Dienstagmittag in der Lebensmittelhilfe des Roten Kreuzes in St. Vith: Die Regale sind leer geräumt, nur noch einige Pakete Kaffee und Tee, ein paar Konservendosen und ein bisschen Gehacktes in der Gefriertruhe sind übrig geblieben. Heute war Verteilungstag, und es waren wieder viele Bedürftige hier. Mit einem Berechtigungsschein des ÖSHZ erhalten sie kostenlos Lebensmittel für den täglichen Bedarf.
Die Nachfrage ist ungebrochen. "Im Winter natürlich noch ein bisschen mehr, jetzt wo es so kalt ist. Hierher kommen so um die 400 Personen - und da braucht man schon eine ganze Menge", erklärt Marie-Hélène Düsseldorf, die Präsidentin der Lokalsektion St.Vith-Burg Reuland. Zusammen mit rund 25 Ehrenamtlichen sorgt sie dafür, dass die Bedürftigen jeden Dienstag ihre Lebensmittelhilfe erhalten.
Die Zahl der Begünstigten ist in den letzten Jahren weitgehend konstant geblieben, aber die Kundschaft hat sich geändert. Waren es früher vor allem Familien und ältere Menschen mit kleinen Renten, sind heute mehr und mehr auch Arbeitnehmer und kranke Menschen betroffen.
Vor allem alleinerziehende Mütter, die keinen Vollzeitjob annehmen können, kommen oft nicht rund. Viele Menschen müssen die Hälfte ihres Einkommens für die Miete aufbringen. "Die festen Kosten wie Strom und Heizöl steigen, die Löhne und Renten steigen nicht mit."
Mittelschicht
Die Armut ist längst in der Mittelschicht angekommen, darin sind sich die Lebensmittelbanken und das Rote Kreuz einig. Auch in Ostbelgien ist das zu spüren. "Früher sagte man salopp: Man schaut sich die Gardinen an, dann sieht man, ob jemand arm ist. Die Zeiten sind vorbei", sagt Marie-Hélène Düsseldorf. "Man sieht heute nicht mehr unbedingt, dass jemand arm ist."
Eine Arbeit zu haben ist kein Schutz vor Armut mehr: Schicksalsschläge, eine Trennung oder eine chronische Erkrankung – der Weg in die Armut kann oft sehr schnell gehen. Hier ist auch die Politik gefragt, meint Marie-Hélène Düsseldorf.
"Man spricht immer von den vielen Jobs, die geschaffen werden. Aber man sollte mal schauen, welche Jobs. Einen Job haben heißt nicht immer, in Wohlstand zu kommen. Ein Job heißt für die Menschen hier, das Selbstwertgefühl zu steigern.
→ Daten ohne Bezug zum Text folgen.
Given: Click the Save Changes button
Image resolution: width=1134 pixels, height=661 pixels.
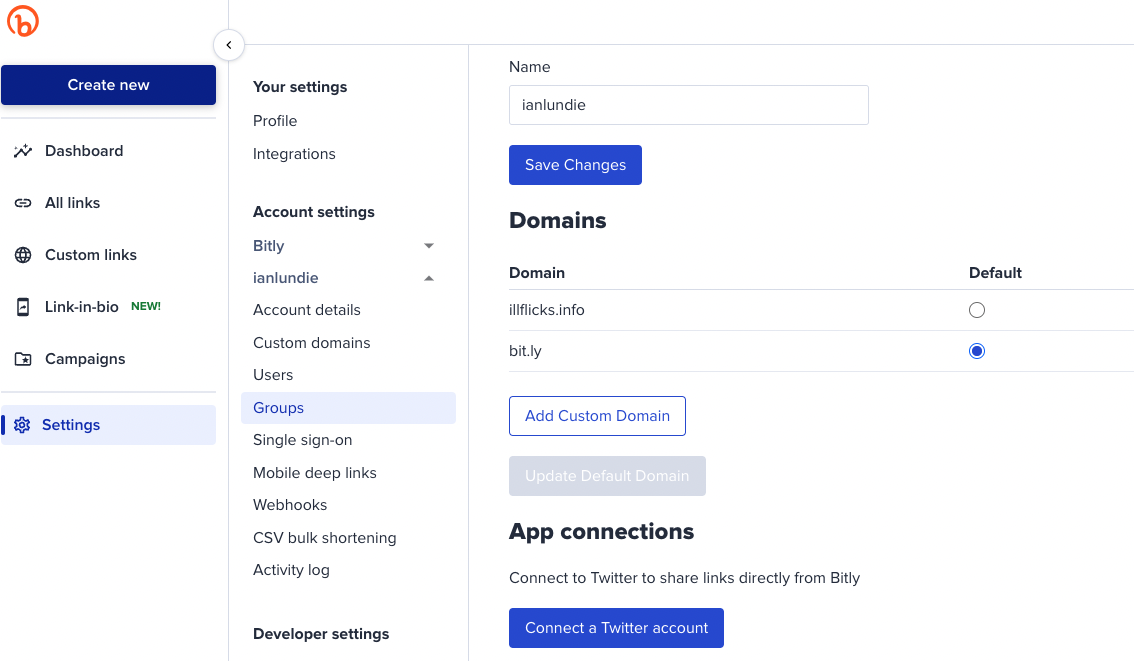Looking at the screenshot, I should (575, 165).
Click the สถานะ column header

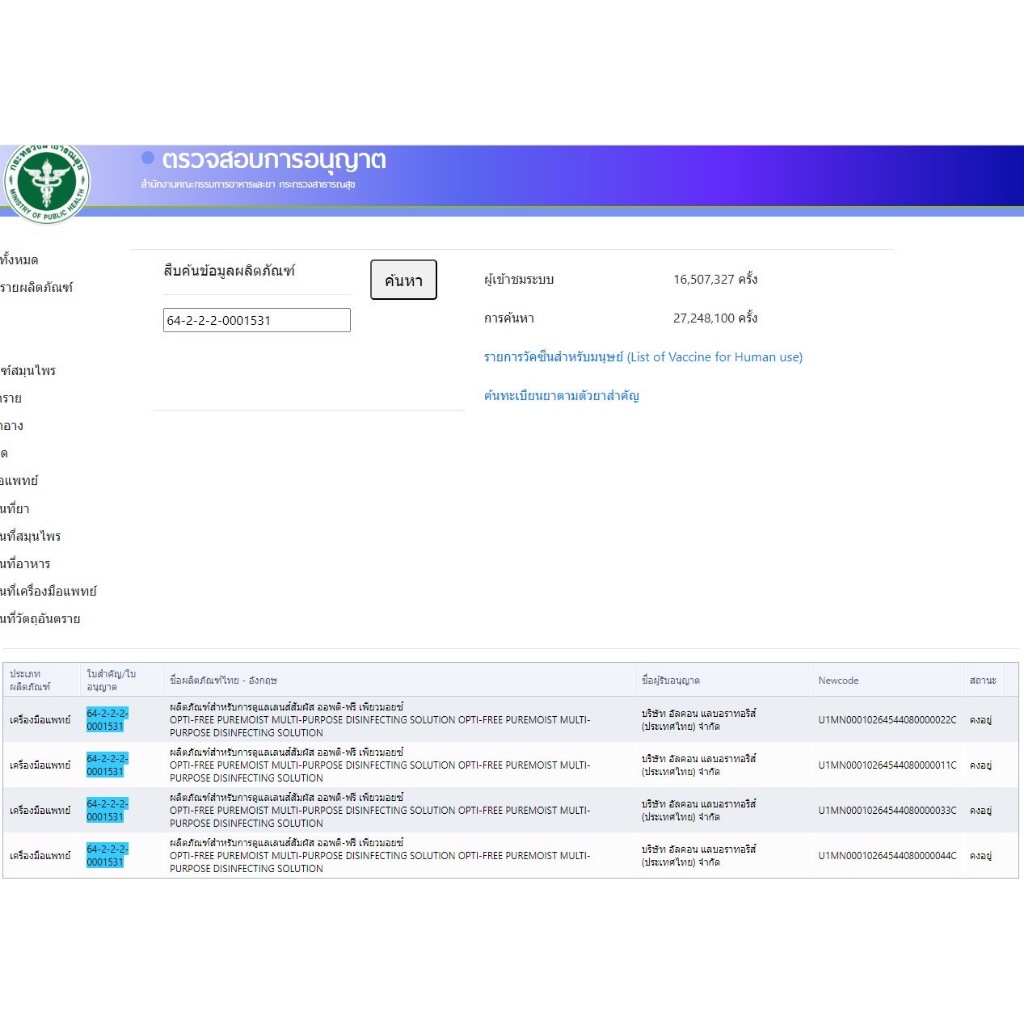(x=983, y=680)
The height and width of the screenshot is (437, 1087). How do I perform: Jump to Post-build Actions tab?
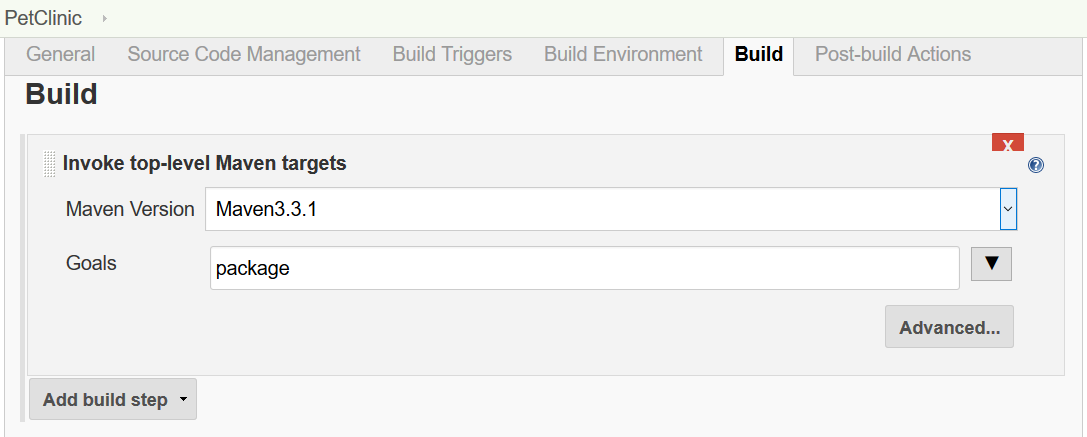click(x=893, y=54)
Auch dafür gehen die Leute arbeiten, um nicht sagen zu müssen: Ich bin arbeitslos. Aber nicht jeder Job ist auch der Leistung entsprechend honoriert."
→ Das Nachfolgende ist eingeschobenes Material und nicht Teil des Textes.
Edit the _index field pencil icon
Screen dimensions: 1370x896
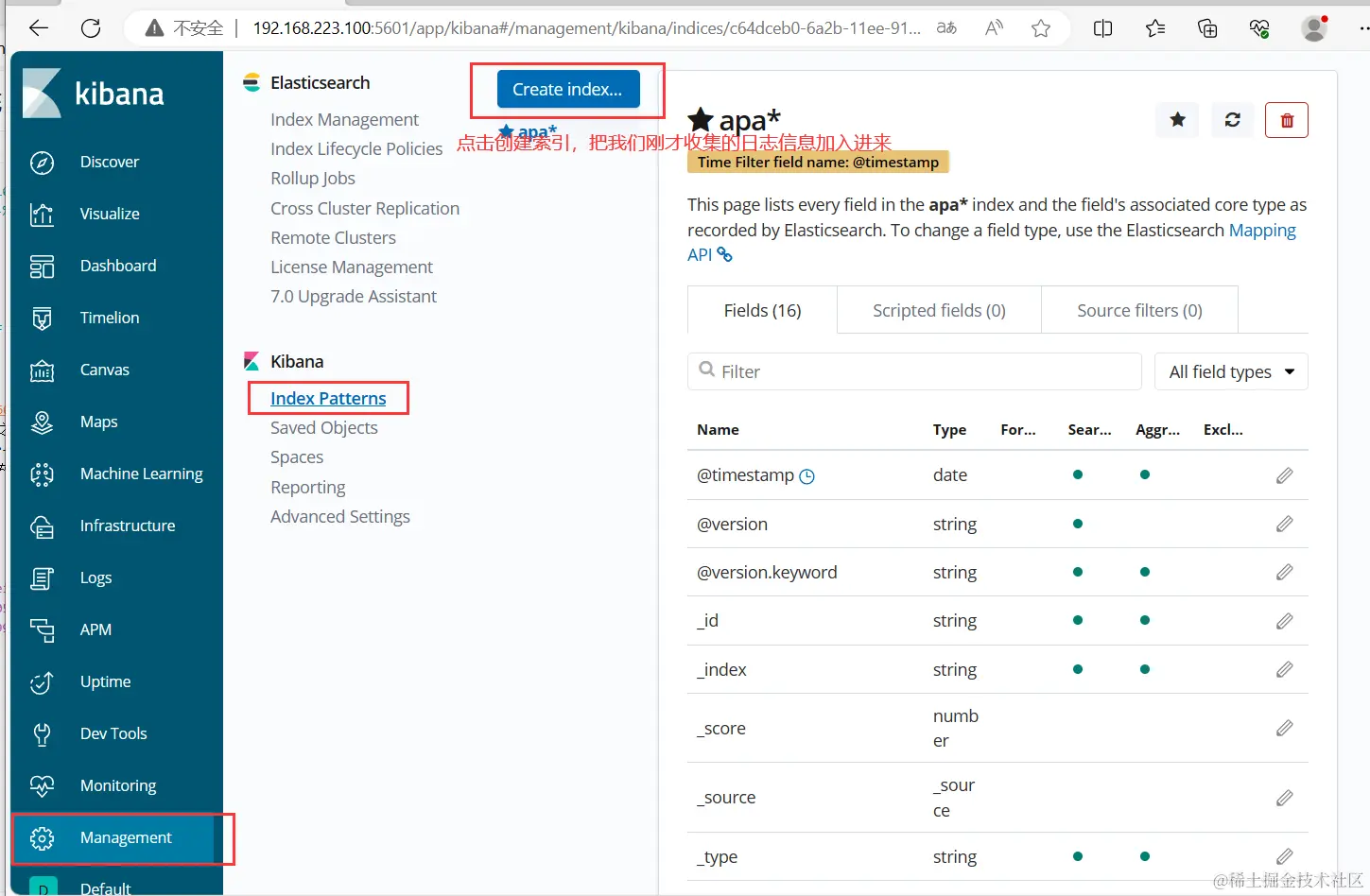tap(1284, 670)
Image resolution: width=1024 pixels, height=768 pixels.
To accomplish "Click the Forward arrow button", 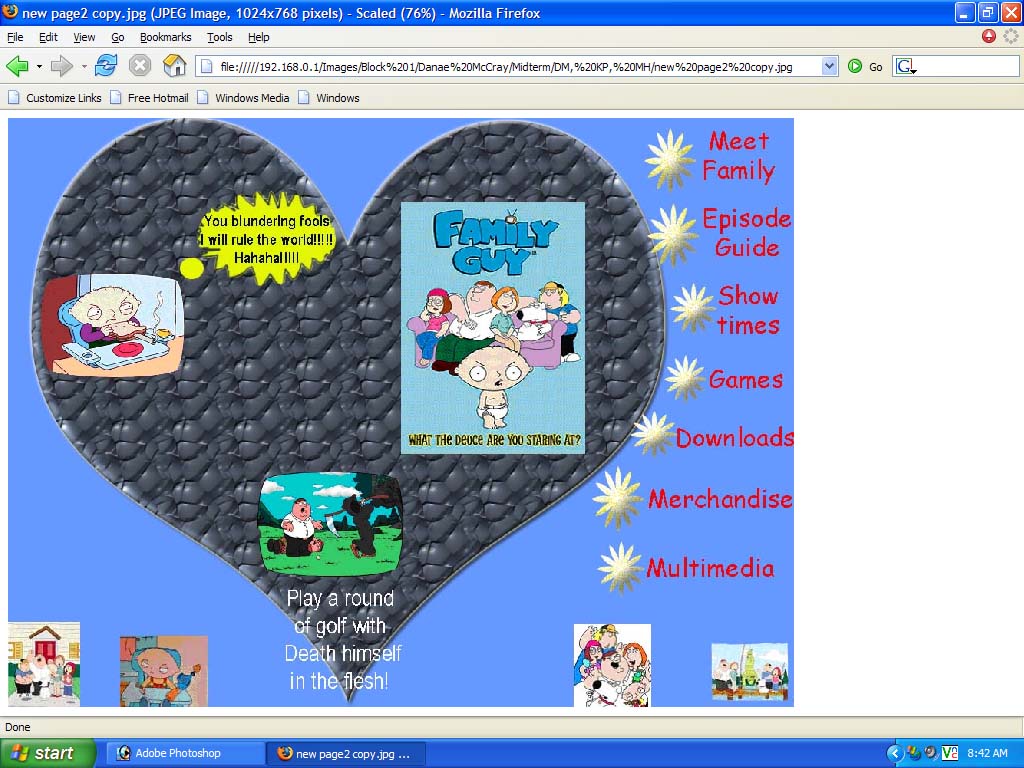I will tap(62, 66).
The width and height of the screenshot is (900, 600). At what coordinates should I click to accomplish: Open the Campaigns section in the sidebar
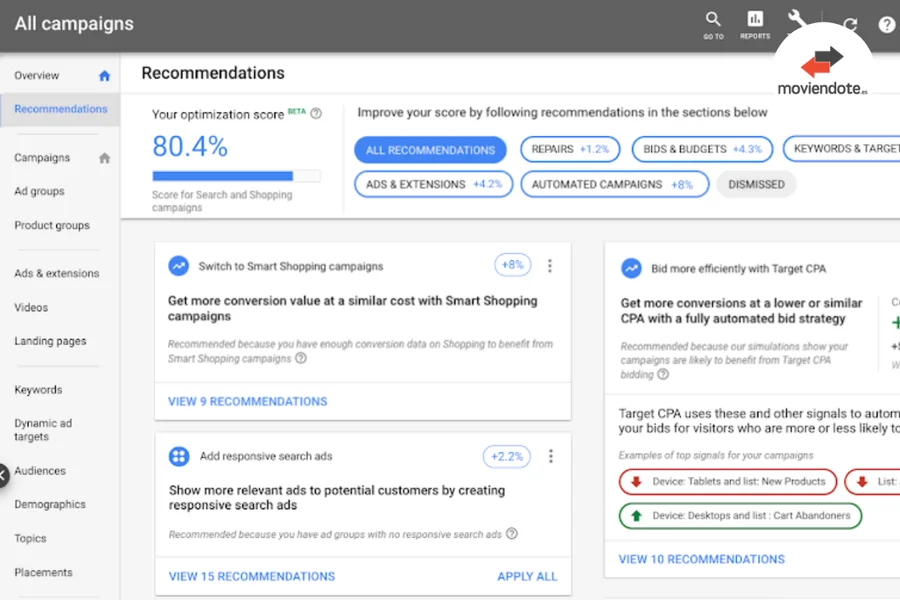[44, 157]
Die Lebensmittelhilfe des Roten Kreuzes wird mehr denn je benötigt. Das zeigte auch eine Zwangspause, die die Lokalsektion St.Vith-Burg Reuland letztes Jahr im Juni einlegen musste. Ein schweres Unwetter hatte die gesamte Lebensmittelhilfe und weitere Einrichtungen des Hauses zerstört. Dank vielfältiger Solidarität konnte das Rote Kreuz aber die Instandsetzung in Hohe von 80.000 Euro stemmen.